Alloreactive cytotoxic T lymphocytes (CTL) distinct from virus-specific CTL and activated natural killer (NK) cells were generated during acute lymphocytic choriomeningitis virus (LCMV) infection of C57BL/6J mice. The alloreactive CTL shared similar antigenic markers (Thy-1.2+, Lyt-2.2+, and asialo GM1-) with the virus-specific CTL that appeared at the same time 7 days postinfection, but had different target specificities. These alloreactive CTL lysed allogeneic but not syngeneic or xenogeneic targets. These were distinct from activated NK cells, which lysed all target cell types, peaked 3 days postinfection, and had a phenotype of asialo GM1+, Thy-1 +/-, Lyt-2.2-. Cold target competition studies indicated that there were several subsets of alloreactive T cells with distinct specificities, and that these alloreactive T cells were not subsets of the virus-specific T cells. Similar types of alloreactive CTL were induced at much lower levels in C3H/St mice.
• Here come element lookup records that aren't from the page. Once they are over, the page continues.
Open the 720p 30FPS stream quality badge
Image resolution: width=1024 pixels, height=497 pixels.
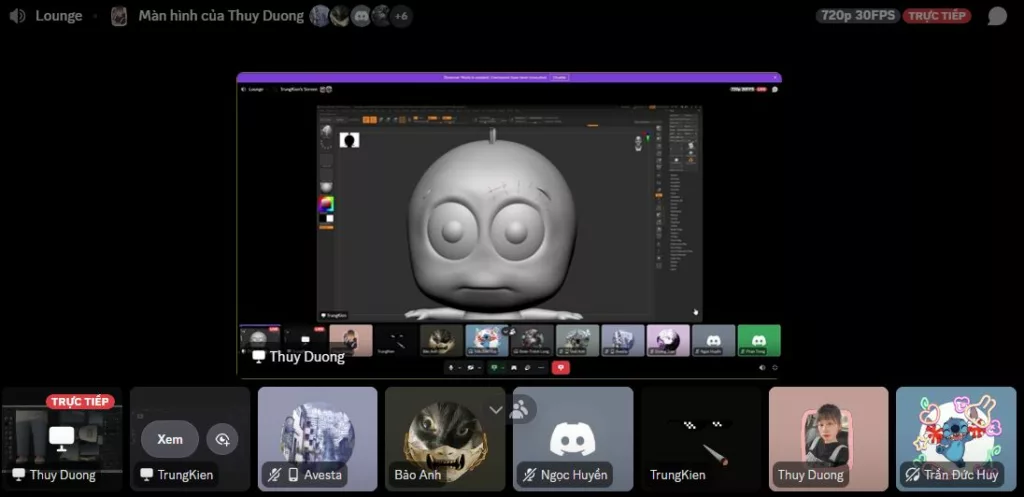(x=857, y=16)
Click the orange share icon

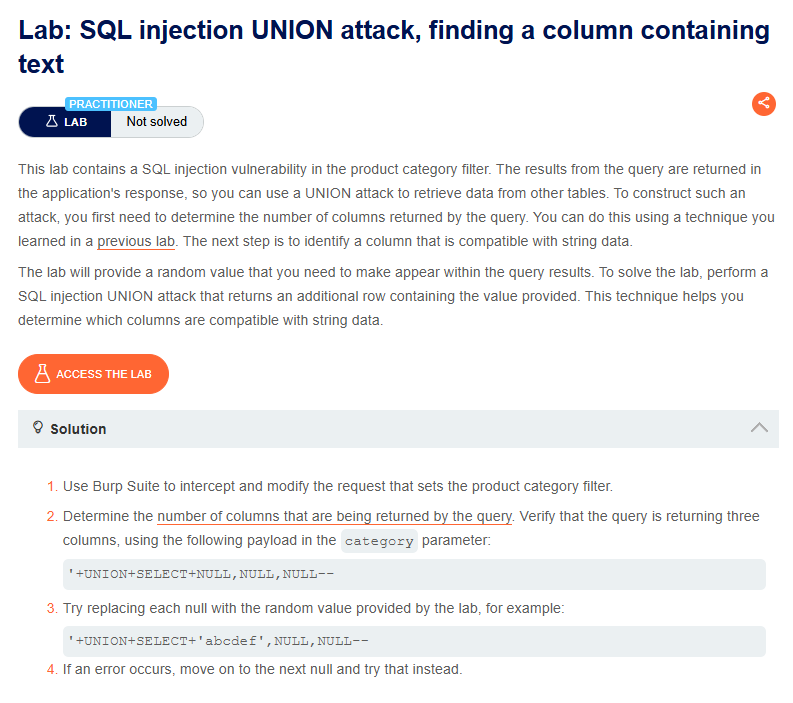tap(763, 104)
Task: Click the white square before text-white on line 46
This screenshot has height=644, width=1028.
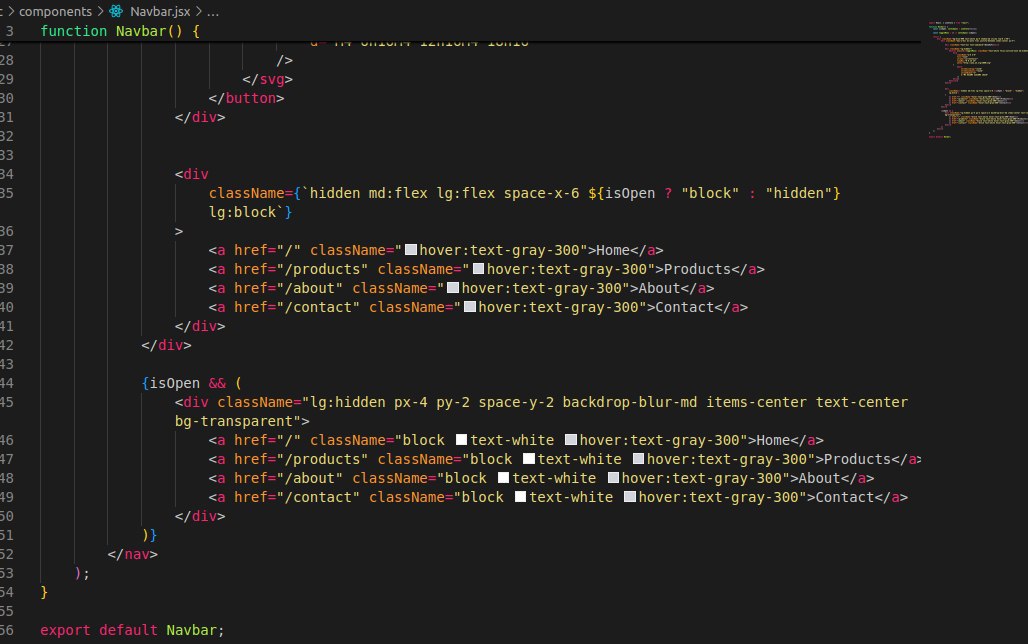Action: (x=461, y=440)
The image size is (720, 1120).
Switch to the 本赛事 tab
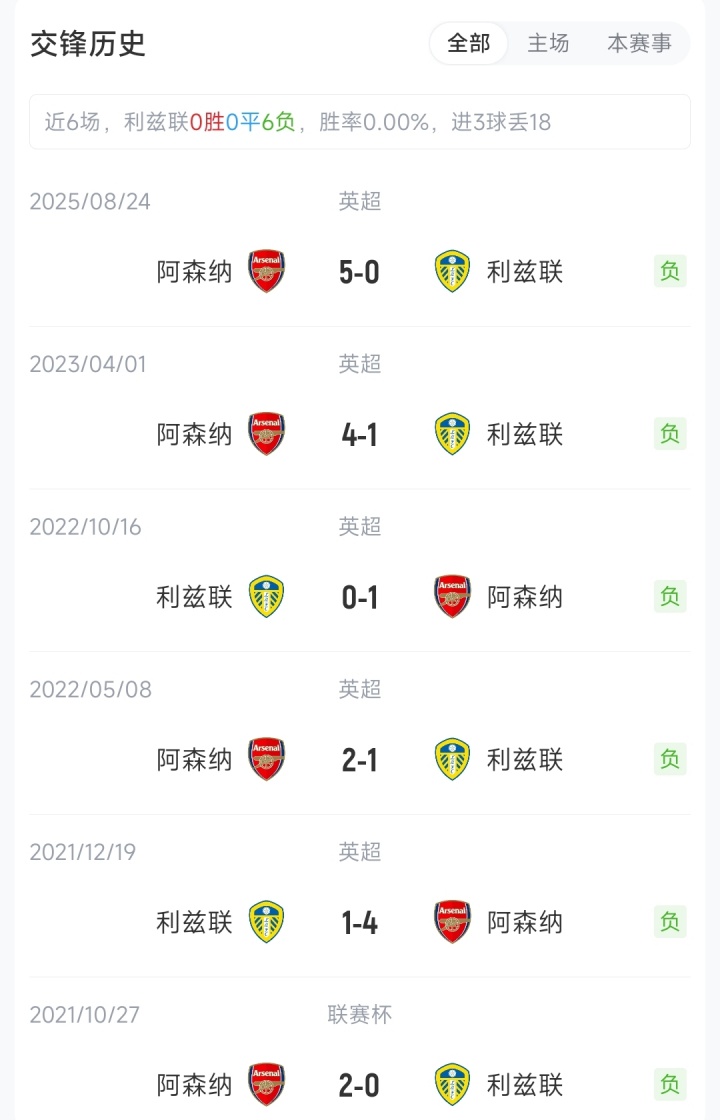[x=640, y=44]
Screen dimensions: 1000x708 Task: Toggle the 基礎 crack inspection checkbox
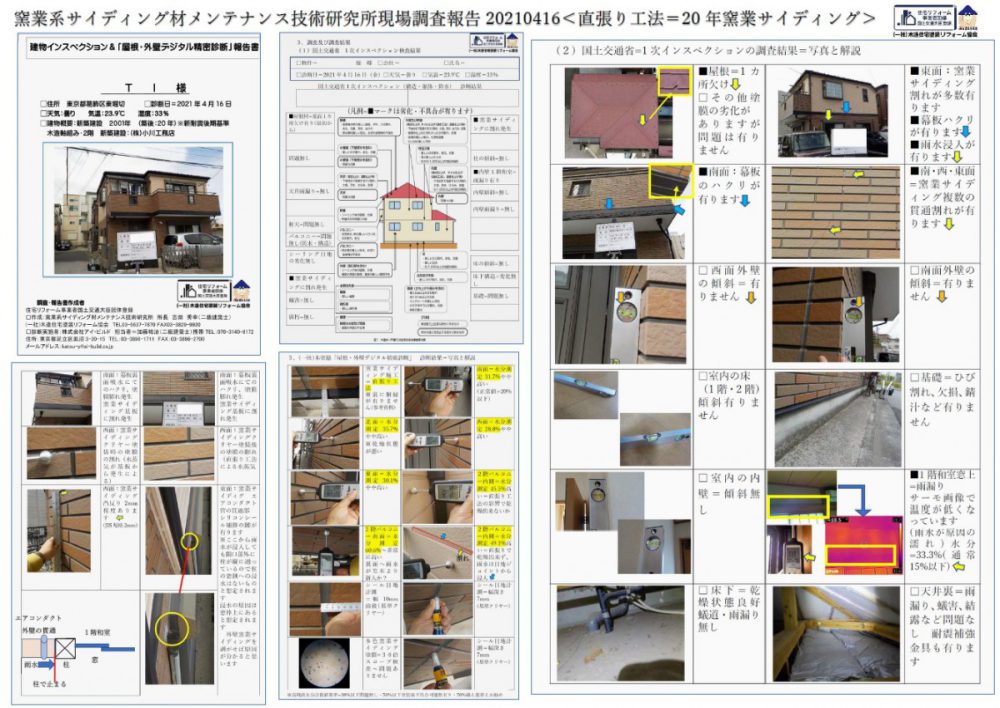tap(915, 378)
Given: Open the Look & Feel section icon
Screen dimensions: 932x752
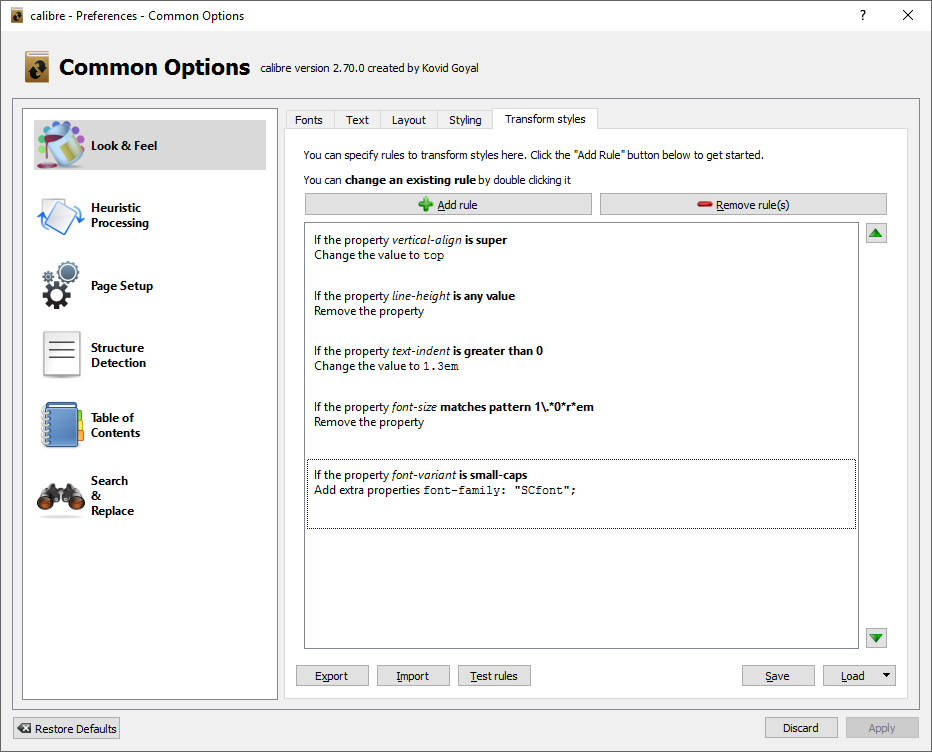Looking at the screenshot, I should point(61,145).
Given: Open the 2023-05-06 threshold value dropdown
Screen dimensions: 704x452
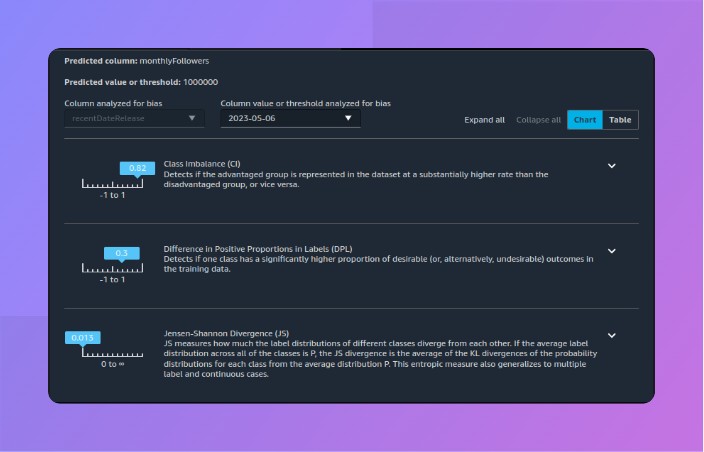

This may indicate that the generation of this "aberrant" T cell activity is under genetic control. Hence, the LCMV infection of C57BL/6J mice induces several cytotoxic effector populations including alloreactive CTL, activated NK cells, and virus-specific CTL. Virus infections therefore have the ability not only to polyclonally stimulate B cells, as previously described, but also to stimulate CTL.